Participatory methods are campaigns that require active participation in the methodology. These are unique ideas – no two are the same. Some examples of campaigns that fall under the category of participatory methods are when team members conduct a 30-day squat challenge, respondents are asked to draw brand logos from memory, or when we literally use a dash cam from DC drove to NYC to record traffic violations.
There is a certain risk associated with these campaigns. They require a lot of preparatory work and planning without the promise of a return – and that is scary for customers and our team who have made enormous efforts to pull them off.
However, as you can see from the table above, these ideas were implemented along with other campaign types and even better than the survey methods for both the number of dofollow links and the mentions in the press. To get big benefits, you have to be willing to take a big risk.
Social media as a data source is almost child's play with survey methods and publicly available data sets. Unlike campaigns with participatory methods, you don't have to leave your computer to create a campaign based on social media data.
In the seven years of content creation, Fractl has created campaigns based on data from Twitter, Instagram, Facebook, LinkedIn, Reddit and others. From this experience, we know firsthand which types of social campaigns work and which ones fall flat.

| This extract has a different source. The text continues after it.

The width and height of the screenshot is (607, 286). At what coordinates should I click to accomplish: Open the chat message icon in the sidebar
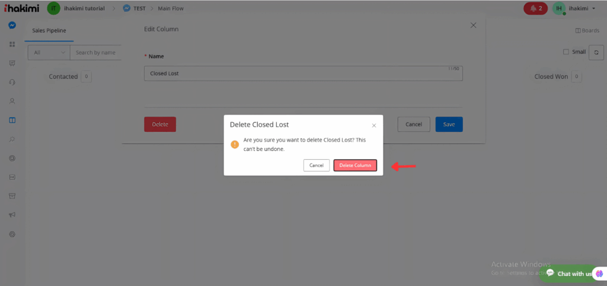pyautogui.click(x=12, y=63)

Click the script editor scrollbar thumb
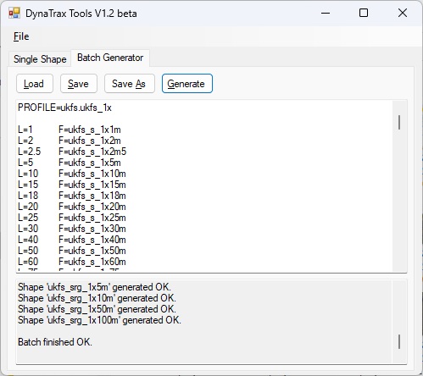399,122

The best thing about using social media as a source of content is that it can be applied to all industries.
The biggest lesson we learned from creating content based on social media data is that the methodology is usually subjective. So you need to keep the project light-headed to get full coverage.

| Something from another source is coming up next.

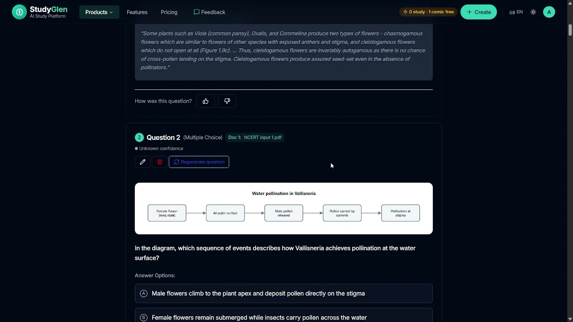Open user avatar A menu
This screenshot has width=573, height=322.
pos(549,12)
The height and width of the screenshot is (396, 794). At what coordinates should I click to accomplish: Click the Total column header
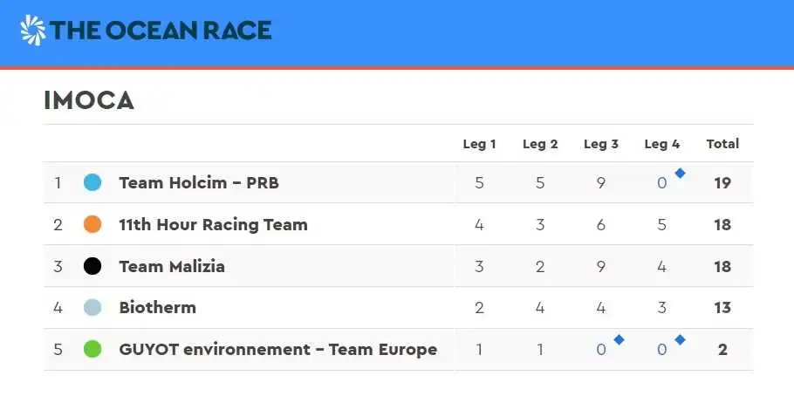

For example, we created a campaign for a customer in which we looked at Instagram posts with the hashtag #sexy and a geolocation. From this, we were able to determine the "sexiest" countries in the world as well as the US states.
While it would be impossible to know what the sexiest places in the world were (what does that mean anyway?), We were able to create a fun campaign that used bait to bring light-hearted publishers like Glamor, E! Online, Women's Health and Elite Daily.
Make sure that whatever you produce contributes to an ongoing conversation. Statistics that don't point to anything are irrelevant to authors who are actually trying to add something to the conversation.
Customer data is often the most underrated data source for content marketers. You may be sitting on a wealth of actionable industry insights and you don't even know it.
You can only think of internal data as useful for improving your internal work processes, but it can also be useful outside of your company.
Unlike publicly available data, internal data is never seen before and is 100% unique. Journalists eat this up because they only provide exclusive resources.
For example, think of this article. This article contains data and insights that Fractl has gained after creating thousands of content marketing campaigns.
An additional advantage of using internal data to create your content is that, according to our analysis, it is comparable to surveys. Unlike surveys, however, it's completely free.
Regardless of the methodology or vertical for which you create content, it is important to know that we as content creators have an ethical and moral responsibility to create it for an audience.
Given that "false news" is on everyone's lips, it is of the utmost importance to build and maintain trust in writers and editors.
All content that you produce and promote must be assessed through a strict methodological lens to ensure that the content is correct and informative, as well as eye-catching and entertaining.
Regardless of your methodology, contributing to the fake news epidemic if you don't take the right steps to make sure your data sources are correct.